Aslında 'geçme nadan kapısından o hanede dost bulunmaz. '
Aslında 'geçme nadan kapısından o hanede dost bulunmaz. '
6.1.14
2014 Ve Ben
Bir adam tanıyorum. Yıllar önce yılbaşı dedikleri günde açmış gözlerini ve tüm dünya, neredeyse tüm dünya 2013e hoşgeldin derken usulca terketmiş dünyayı. Masmavi gözleri olan bir adam, pırıl pırıl bakan, en çok da bana bakarken gözleri parlayan adam, beni herkesten çok seven ve herkesten çok sevdiğim adam. En çok kızdığım, en iyi anladığım, en çok özlediğim, en uzağa kaçtığım, beni ben yapan. Sesini, huylarını, konuşmasını, inceliğini, kabalığını, tüm karakterini bir bir bana işleyen adam. 1 yıl oldu. 1 yıl. Kimsecikler yokluğunda yarım kalmadı. Tüm dünya neredeyse tüm dünya 1. Yıldönümü eğlenerek geçirdi. Herkes hayatına devam ediyor baba. Bir ben mi böyle yarım kaldım? Seni anlıyorum, düzeni anlıyorum, her şey olması gerektiği gibiydi. İnsanlar doğdu yaşadı ve öldü. Ölenle ölünmedi. Ölmeye çalıştı belki de ölemedi. Mezarın, çiçeklerin, toprağın, fotoğrafların ve deniz ve ben. Sana ulaşmak için dokunuyorum bunlara. Sen şimdi dünyaya karıştın ya dünyaya dokunuyorum hissedebilmek için.
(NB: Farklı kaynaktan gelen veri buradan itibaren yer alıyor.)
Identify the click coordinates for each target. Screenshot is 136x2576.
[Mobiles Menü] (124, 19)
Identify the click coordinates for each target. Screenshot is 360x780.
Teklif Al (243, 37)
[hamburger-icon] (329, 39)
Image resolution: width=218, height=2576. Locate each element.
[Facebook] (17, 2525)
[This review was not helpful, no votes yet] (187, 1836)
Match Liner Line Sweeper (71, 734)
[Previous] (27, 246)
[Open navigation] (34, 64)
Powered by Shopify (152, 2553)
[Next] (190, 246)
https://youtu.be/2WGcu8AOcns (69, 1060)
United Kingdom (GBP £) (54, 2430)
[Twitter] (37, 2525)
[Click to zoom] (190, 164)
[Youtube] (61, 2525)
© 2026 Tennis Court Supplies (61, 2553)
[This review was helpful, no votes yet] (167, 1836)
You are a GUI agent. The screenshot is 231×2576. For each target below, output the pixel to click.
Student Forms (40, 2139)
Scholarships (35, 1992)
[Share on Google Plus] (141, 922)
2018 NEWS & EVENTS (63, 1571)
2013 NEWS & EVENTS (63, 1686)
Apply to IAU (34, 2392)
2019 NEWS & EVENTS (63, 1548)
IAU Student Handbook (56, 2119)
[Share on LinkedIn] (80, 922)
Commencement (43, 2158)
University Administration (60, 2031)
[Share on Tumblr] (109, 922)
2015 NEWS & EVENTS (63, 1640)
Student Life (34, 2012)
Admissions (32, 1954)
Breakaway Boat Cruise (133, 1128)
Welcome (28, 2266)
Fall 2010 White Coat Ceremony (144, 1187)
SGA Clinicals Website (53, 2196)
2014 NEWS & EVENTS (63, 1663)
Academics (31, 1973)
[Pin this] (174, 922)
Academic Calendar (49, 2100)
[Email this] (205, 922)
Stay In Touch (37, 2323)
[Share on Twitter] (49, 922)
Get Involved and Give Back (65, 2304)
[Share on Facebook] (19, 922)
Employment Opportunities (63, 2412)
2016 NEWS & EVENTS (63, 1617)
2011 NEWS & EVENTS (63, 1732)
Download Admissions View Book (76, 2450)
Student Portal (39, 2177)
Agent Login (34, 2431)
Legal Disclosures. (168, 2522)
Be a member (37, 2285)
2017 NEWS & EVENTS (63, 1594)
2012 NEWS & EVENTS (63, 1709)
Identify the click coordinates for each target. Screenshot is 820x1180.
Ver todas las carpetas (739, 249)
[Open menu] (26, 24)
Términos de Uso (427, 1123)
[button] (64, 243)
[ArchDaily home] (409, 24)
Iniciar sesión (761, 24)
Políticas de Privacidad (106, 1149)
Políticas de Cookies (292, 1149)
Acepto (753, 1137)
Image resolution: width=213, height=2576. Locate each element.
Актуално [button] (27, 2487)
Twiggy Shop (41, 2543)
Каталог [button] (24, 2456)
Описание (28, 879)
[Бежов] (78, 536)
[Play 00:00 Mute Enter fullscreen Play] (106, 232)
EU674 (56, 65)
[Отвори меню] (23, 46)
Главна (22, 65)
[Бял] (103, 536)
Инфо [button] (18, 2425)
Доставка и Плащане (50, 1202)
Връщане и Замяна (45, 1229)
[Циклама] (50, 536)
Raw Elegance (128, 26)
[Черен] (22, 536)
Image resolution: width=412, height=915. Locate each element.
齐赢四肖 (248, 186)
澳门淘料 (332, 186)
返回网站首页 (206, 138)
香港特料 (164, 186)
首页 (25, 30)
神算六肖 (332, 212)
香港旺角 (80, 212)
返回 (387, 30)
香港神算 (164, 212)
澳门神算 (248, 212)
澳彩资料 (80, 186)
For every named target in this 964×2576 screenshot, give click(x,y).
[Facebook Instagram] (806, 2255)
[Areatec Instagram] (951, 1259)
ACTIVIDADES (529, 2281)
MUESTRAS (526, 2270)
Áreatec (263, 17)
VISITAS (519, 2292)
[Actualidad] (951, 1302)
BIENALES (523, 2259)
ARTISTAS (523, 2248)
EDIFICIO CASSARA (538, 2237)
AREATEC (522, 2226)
Bazen öylesine ihtiyaç duyuyorum ki sana kaşlarım ağırlaşıyo, burnum sızlıyo. Öyle ağır sızlıyo ki nefes alamıyorum. Alışamıyorum.
2014 ve ben
2014 için kendimden beklediklerim listesinin başına kimsenin beni yargılamasına izin vermeyeceğimi yazdım. Bir insan niçin yargılanmaktan bunca korkar? Herkesin seveceği sevdiği insan olmak niçin bu kadar önemli? Mümkün olmayan bir şey için ne bu çaba? Karakterimde sivrilen huylarım var ve siz bunlardan hoşlanmıyorsunuz diye onları gizleyemem. Onlardan nefret etmeyi ise bir daha asla düşünmem. Ben kendim için benim. Ben istemedikçe kimse buna karışamaz! Hah! Nasıl dolmuşum be.